> **Given text**
Start of Block

Coupling pathogen recognition to innate immunity through glycan-dependent mechanisms.

Innate immune cells have evolved to sense microbial pathogens through pattern recognition receptors (PRRs), which interact with conserved pathogen-associated molecular patterns (PAMPs) to convey microbial information into immune cell signaling and activation events. PRRs also recognize endogenous damage-associated molecular patterns (DAMPs), including alarmins released during microbial invasion, initiation of autoimmune inflammation or tumor growth. In spite of the well-established role of Toll-like receptors (TLRs) in mediating these recognition events, compelling evidence supports a central function for lectin-glycan interactions in promoting microbial sensing and evoking immune responses. Here we discuss the role of glycans and lectins (particularly galectins) in mediating microbial recognition and initiation of innate immune responses. Both microbes and host cells are sources of glycan-containing information which is, at least in part, decoded by endogenous glycan-binding proteins or lectins, including C-type lectins, siglecs and galectins. Although C-type lectins and siglecs can recognize microbial glycans when expressed on the cell surface of innate immune cells, galectins mainly function as soluble mediators that bridge microbial or host glycans to amplify or attenuate immune responses. Galectins are widely expressed in host cells and play important roles during different steps of infection such as pathogen recognition, invasion and resolution. In addition, recent studies report the presence of conserved 'galectin-like' domains in certain pathogens including helminths and protistan parasites, suggesting that they could also serve as potential virulence factors that influence the outcome and course of infection. Understanding the role of lectin-glycan interactions and the relevance of PRR or PAMP glycosylation in microbial recognition might contribute to the design of novel prophylactic and therapeutic strategies.

End of Block

> **Provided information**

Start of Block

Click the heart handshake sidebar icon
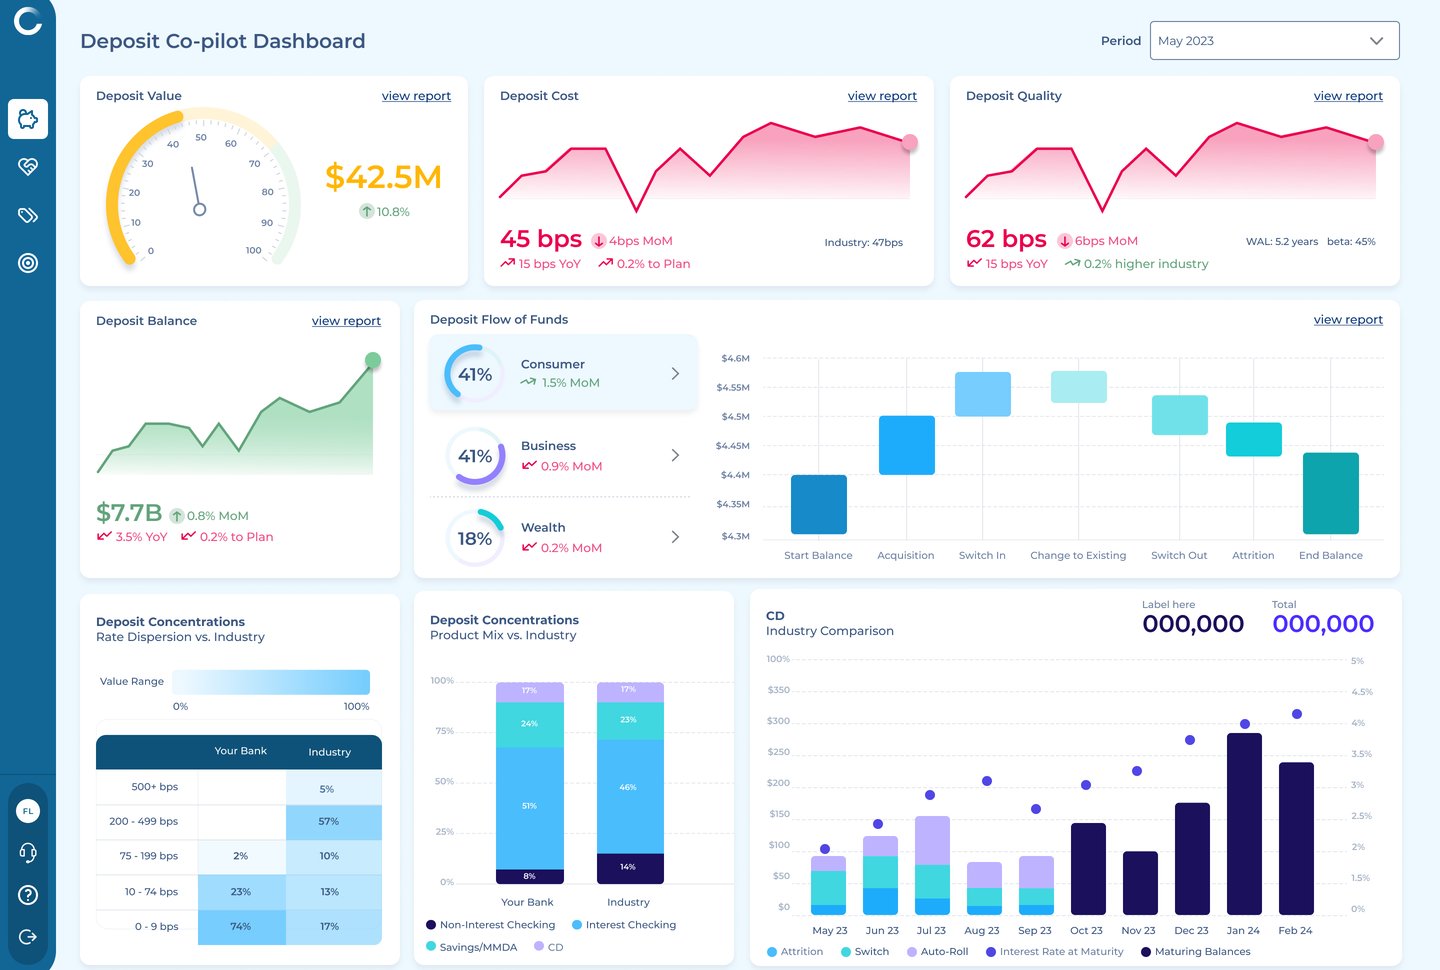The width and height of the screenshot is (1440, 970). click(x=28, y=167)
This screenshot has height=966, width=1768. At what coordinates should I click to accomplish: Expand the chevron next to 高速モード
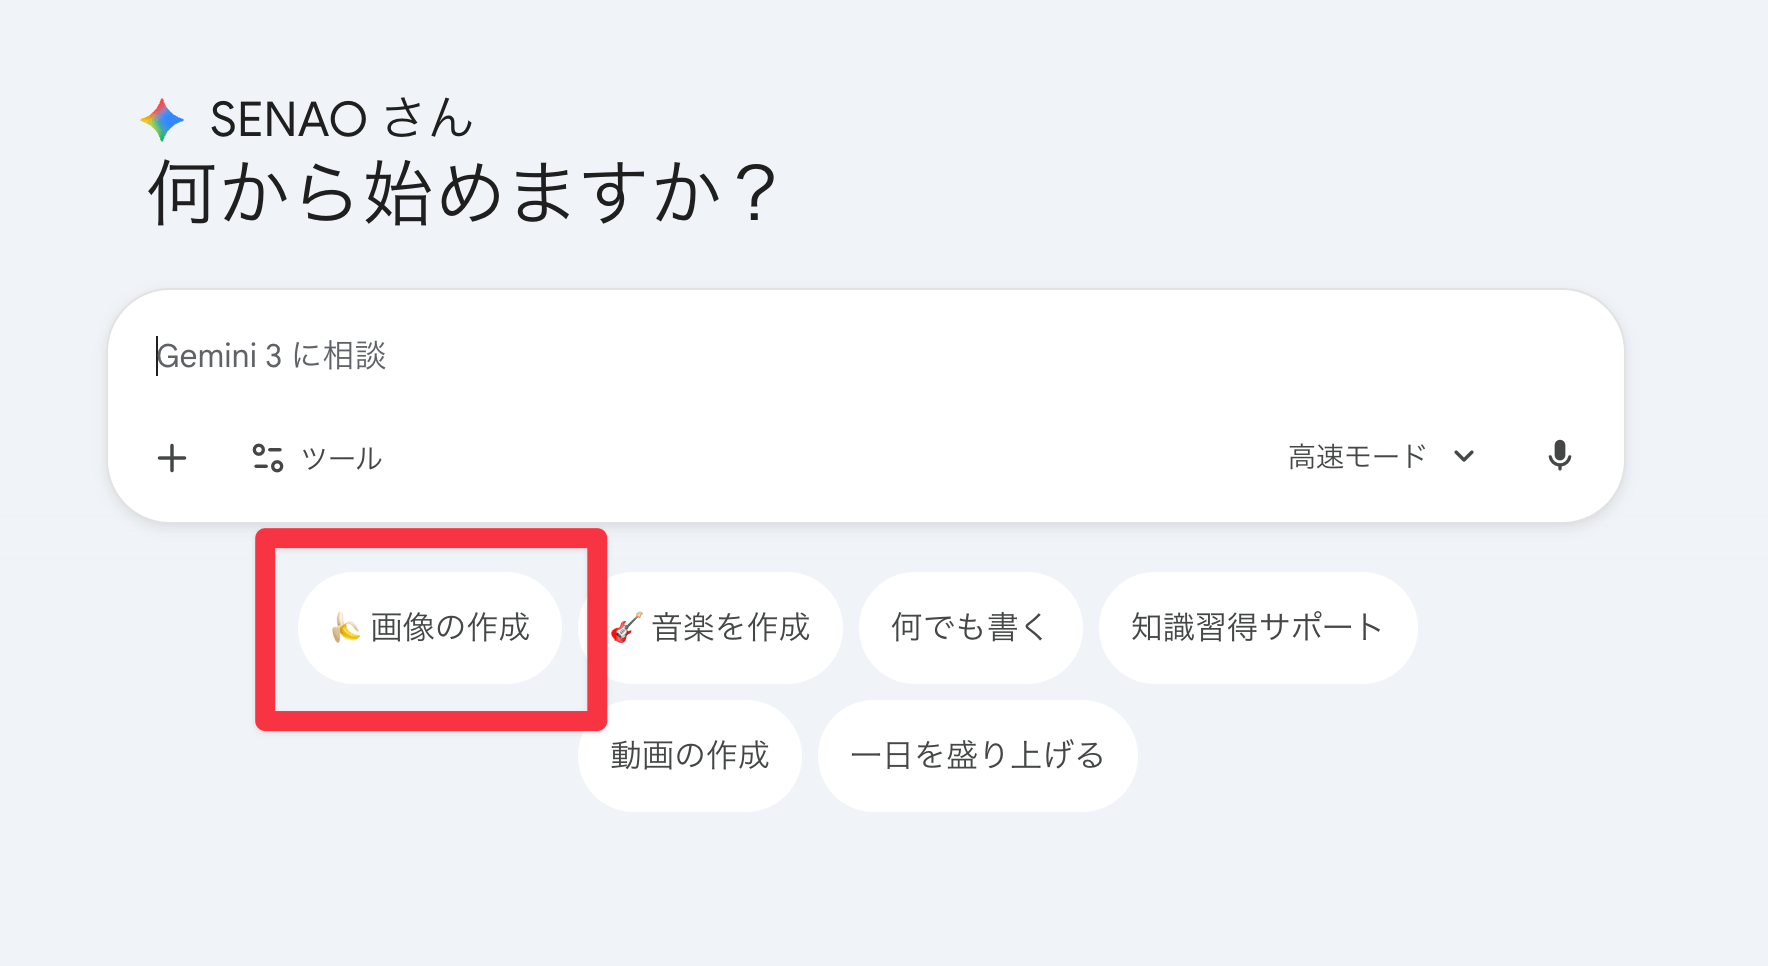point(1464,457)
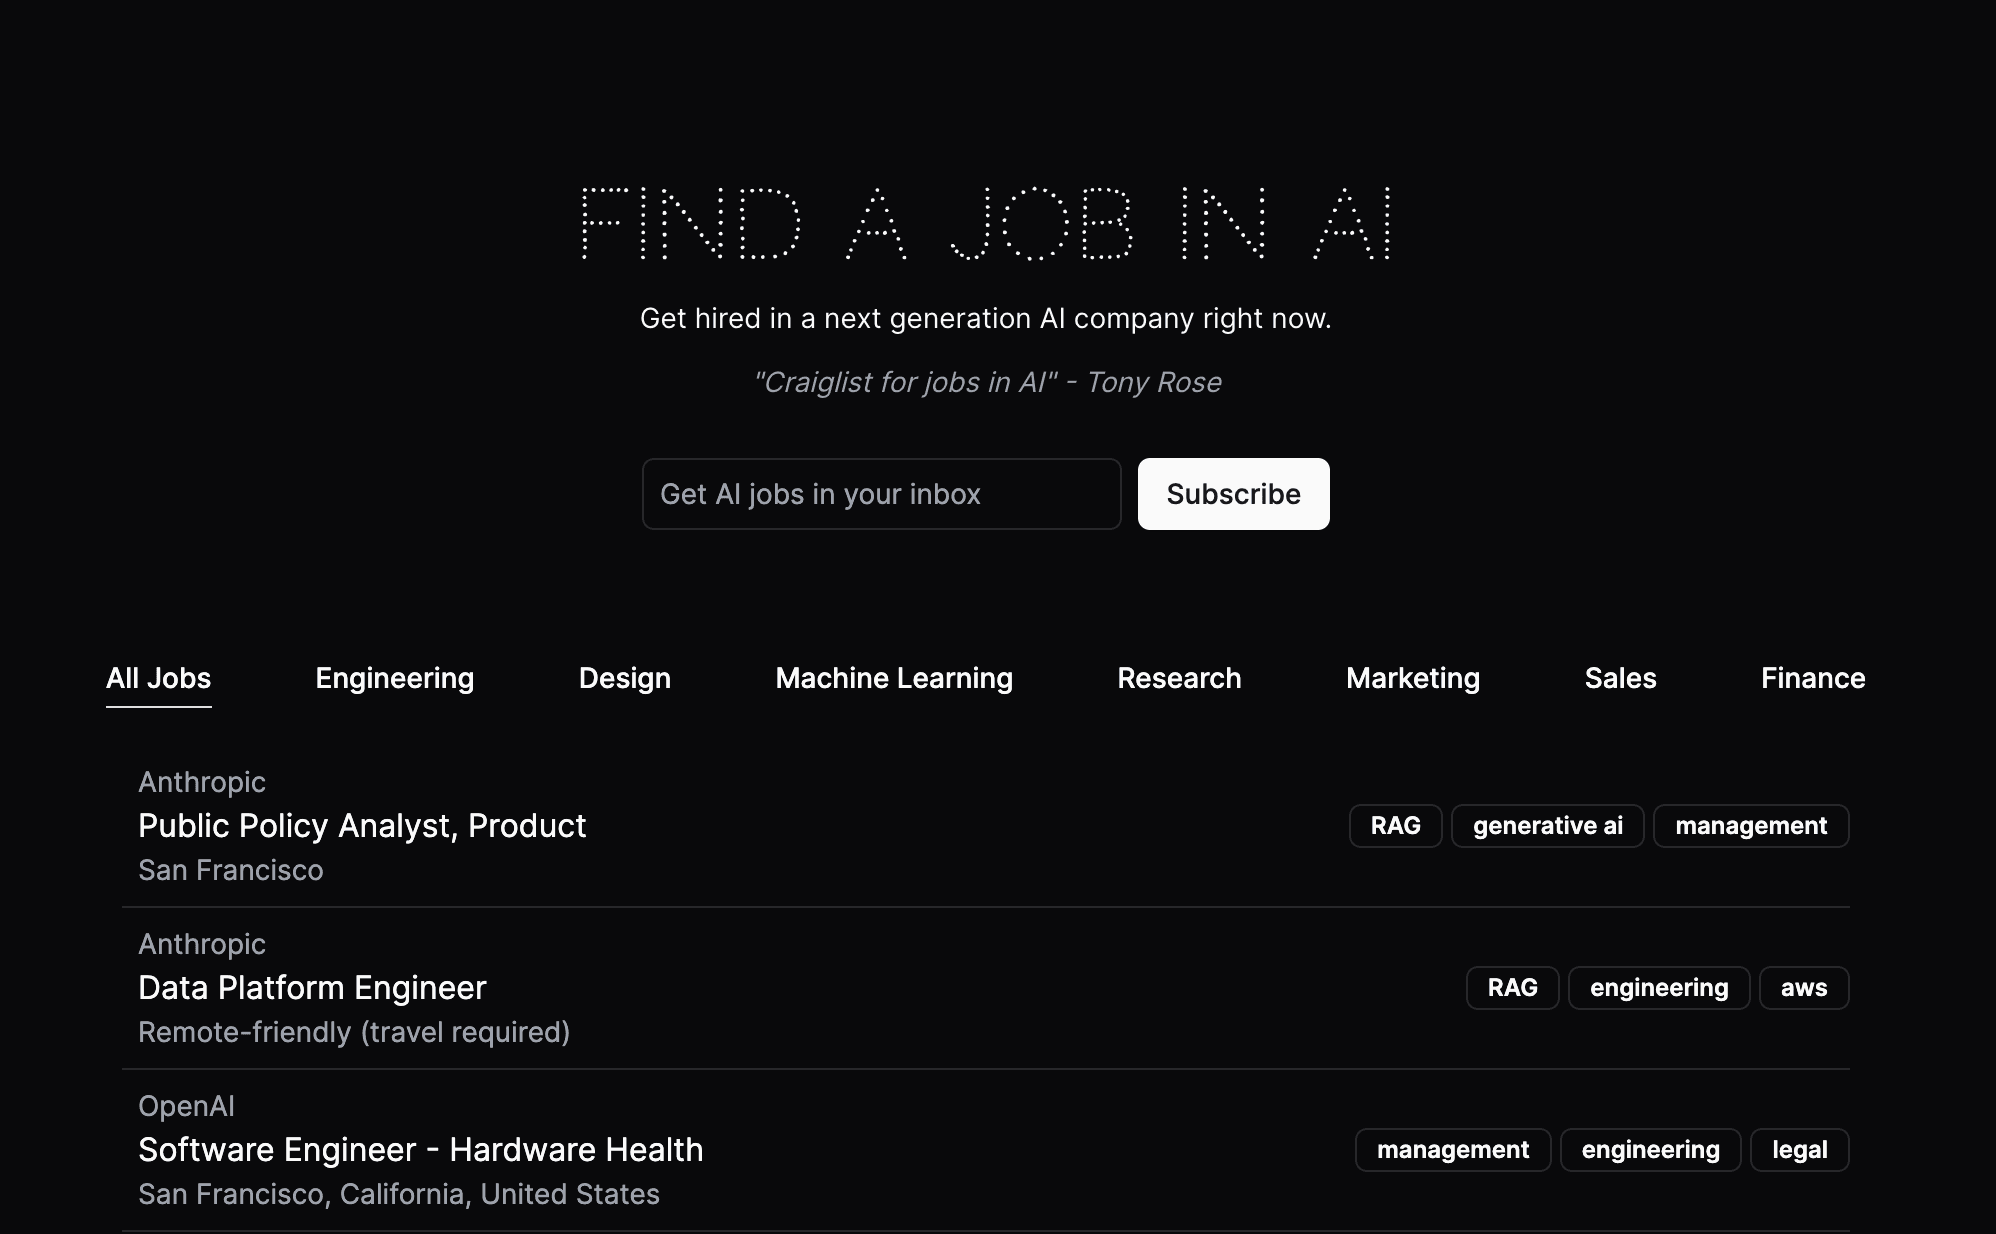Open Public Policy Analyst, Product listing
The height and width of the screenshot is (1234, 1996).
click(x=362, y=826)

End of Block

> **Exercise prompt**
List every abbreviation that the text on glycans and innate immunity defines, each with its full form. The material placed after the text is separate from it.

> **Written answer**
- PRRs: pattern recognition receptors
- PAMPs: pathogen-associated molecular patterns
- DAMPs: damage-associated molecular patterns
- TLRs: Toll-like receptors